With a growing movement to adopt more sustainable energy solutions, investors may be interested in knowing that geothermal fields produce just one-sixth of the carbon dioxide that a clean natural-gas-fueled power plant produces, and this energy production is seen by the Environmental Protection Agency (EPA) as the most efficient, clean, and cost effective for temperature control. Considering the growing movement to become energy independent and lower carbon output, there is no better time to explore the benefits of geothermal power.
While I'm a huge fan of wind and solar applications, they are intermittent, and energy storage solutions are still a concern. This has me thinking there is room for geothermal to wiggle itself into the renewable conversation without the need to depend entirely on storage solutions.
Why now? It is increasingly getting harder and harder to avoid the topic of climate change, so tapping a constant source of power that will generate little if any greenhouse gases is becoming hard to overlook, especially with so much uncertainty regarding the fate of nuclear power in this country. Therefore, rather than using more coal to offset rising natural gas prices, we should be tapping geothermal power.
What's the risk to geothermal power? In reality, it's the fear of the unknown and unwarranted concerns that eventually some tapped locations may cool down, and angst associated with tapping these hotspots and releasing toxic fluids (i.e., hydrogen sulfide). Clearly the latter needs to be examined more, but the good news is more efficient drilling technologies may soon alleviate those concerns at a time when the U.S. is trying to further lower its dependence on fossil fuels. That means geothermal power must no longer be viewed as the illegitimate step-child of renewable energy. This point is supported by a smaller footprint to develop geothermal versus solar or wind farms, and geothermal being a 24/7 base-load power source that in many cases has generated heat since prehistoric times.
Stocks in the space to watch
A move to more swiftly embrace geothermal energy would likely be great for industry giant Ormat Technologies (NYSE:ORA), which has geothermal projects in Nevada, Hawaii, California, and Kenya and recently received big supply contracts in Indonesia.
Ormat is trying to sell up to a 49% stake in a few of its U.S. power plants, so any action on that front would further reduce overall operating costs.
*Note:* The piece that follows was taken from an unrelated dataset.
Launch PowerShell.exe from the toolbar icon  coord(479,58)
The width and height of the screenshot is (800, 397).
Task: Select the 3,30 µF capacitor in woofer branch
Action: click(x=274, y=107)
With so much positive momentum in the geothermal space, I'm thinking Ormat, which has a ton of geothermal intellectual property and proven low water usage at power plants, is looking to leverage its 30-year experience in the space and be more of an equipment and service provider to its customers.
More speculative plays include U.S. Geothermal, which will hold its annual meeting on July 14 in Idaho, Alterra Power, a company that could announce a new credit facility in Q314, and Ram Power, a name that recently released less than favorable results for its San Jacinto-Tizate Power Plan.